YOUR TASK.
Upon reaching the line that contains "Image resolution: width=2000" in the records below, begin repeating every line exactly through the last one, skipping pictures.

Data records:
Start of Block

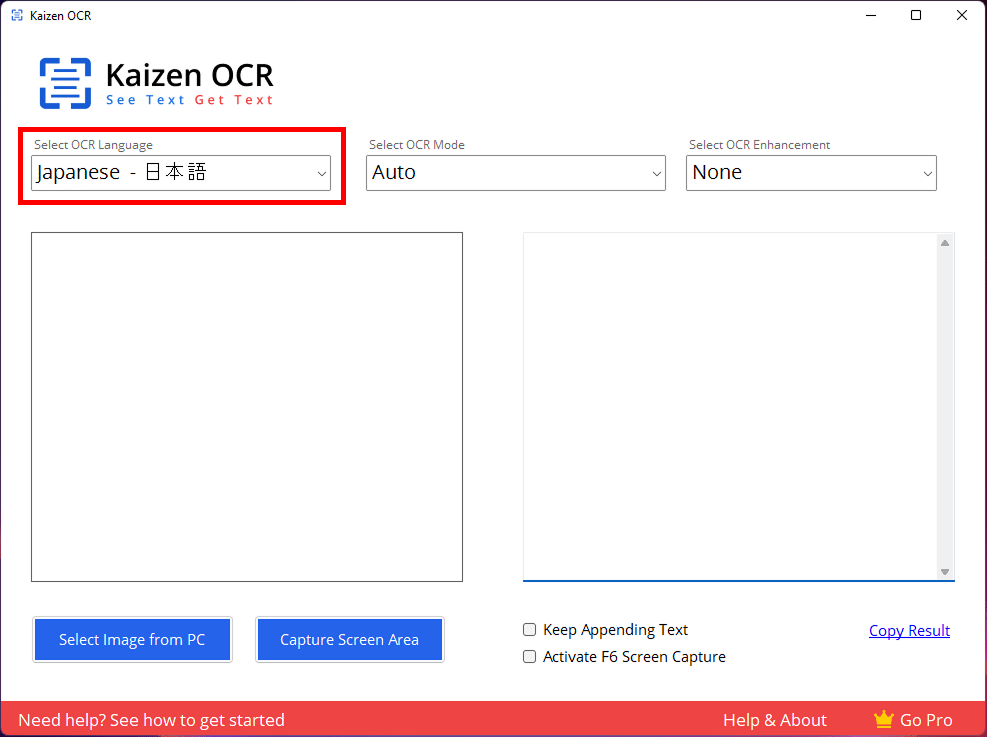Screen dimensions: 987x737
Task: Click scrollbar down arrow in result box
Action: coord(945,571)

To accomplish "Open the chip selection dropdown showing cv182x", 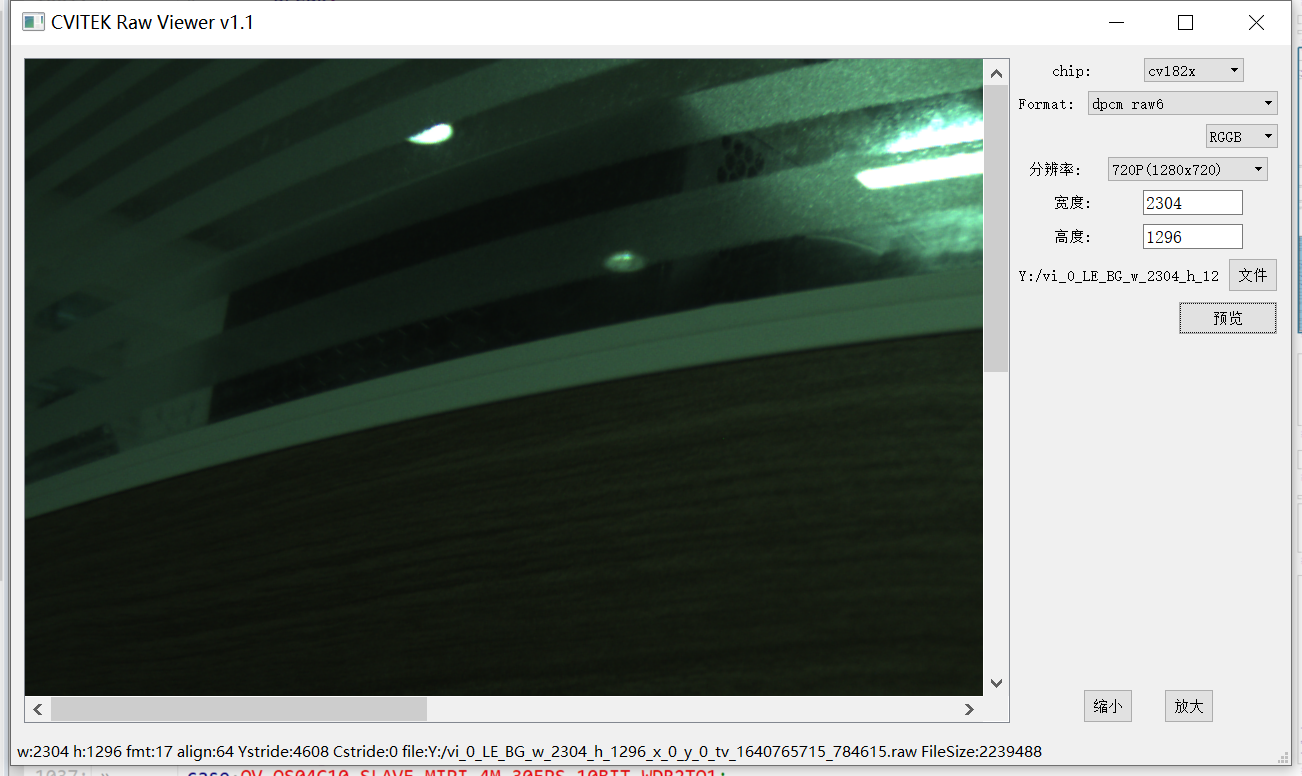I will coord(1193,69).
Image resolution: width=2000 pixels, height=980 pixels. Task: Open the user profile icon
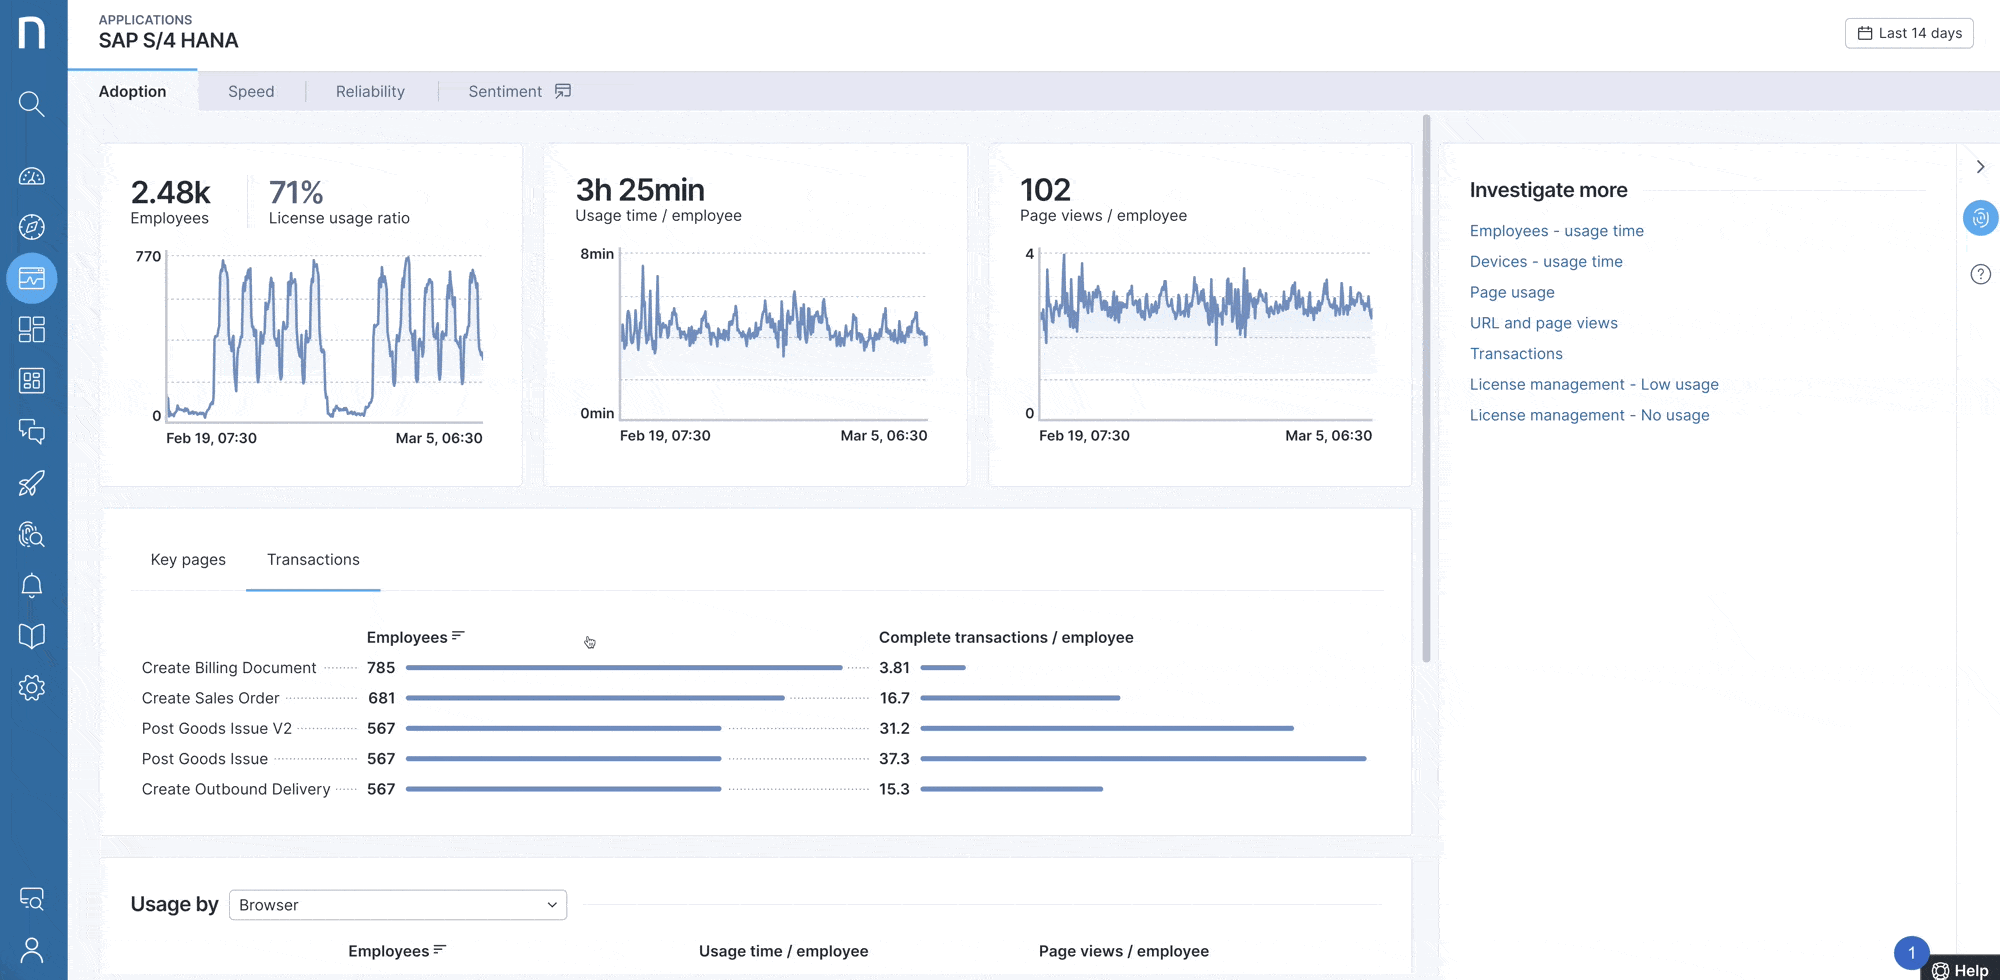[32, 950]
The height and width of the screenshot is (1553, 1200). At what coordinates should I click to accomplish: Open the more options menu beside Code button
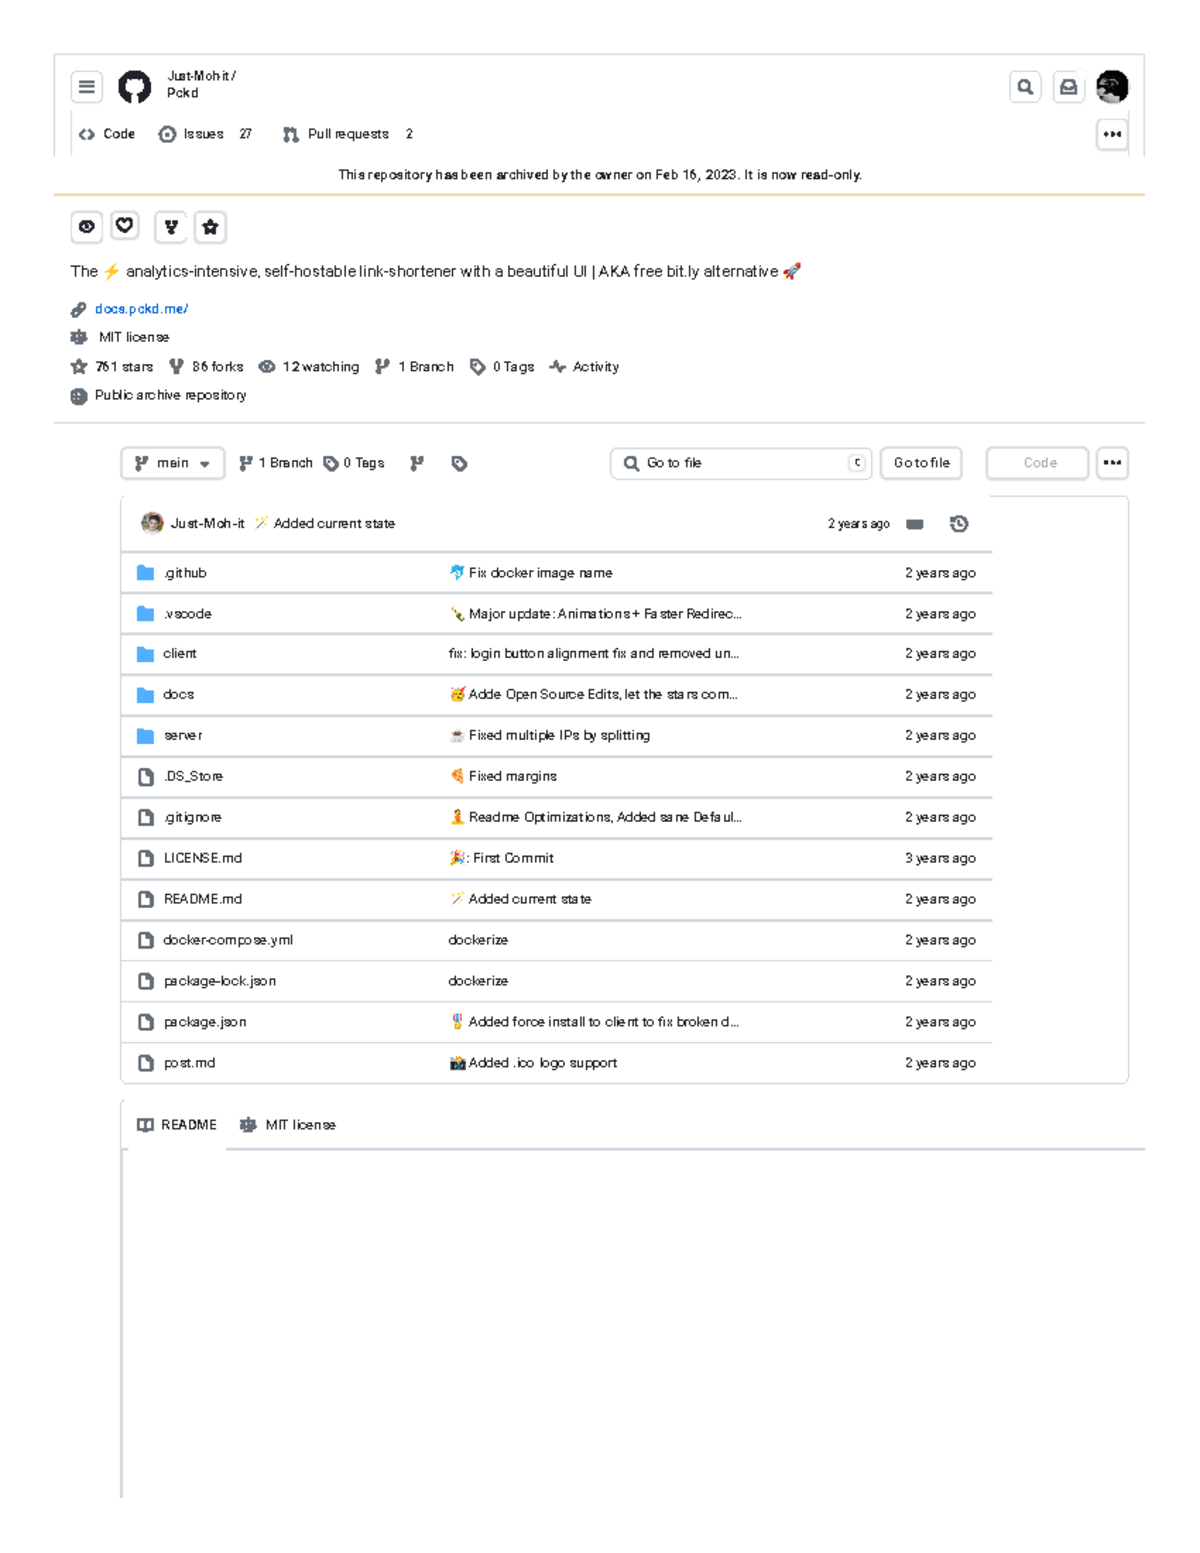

End of Block

FINISHED TASK.
Image resolution: width=2000 pixels, height=980 pixels. Task: Open the user profile icon
[32, 950]
The height and width of the screenshot is (1553, 1200). At what coordinates should I click to accomplish: Open the more options menu beside Code button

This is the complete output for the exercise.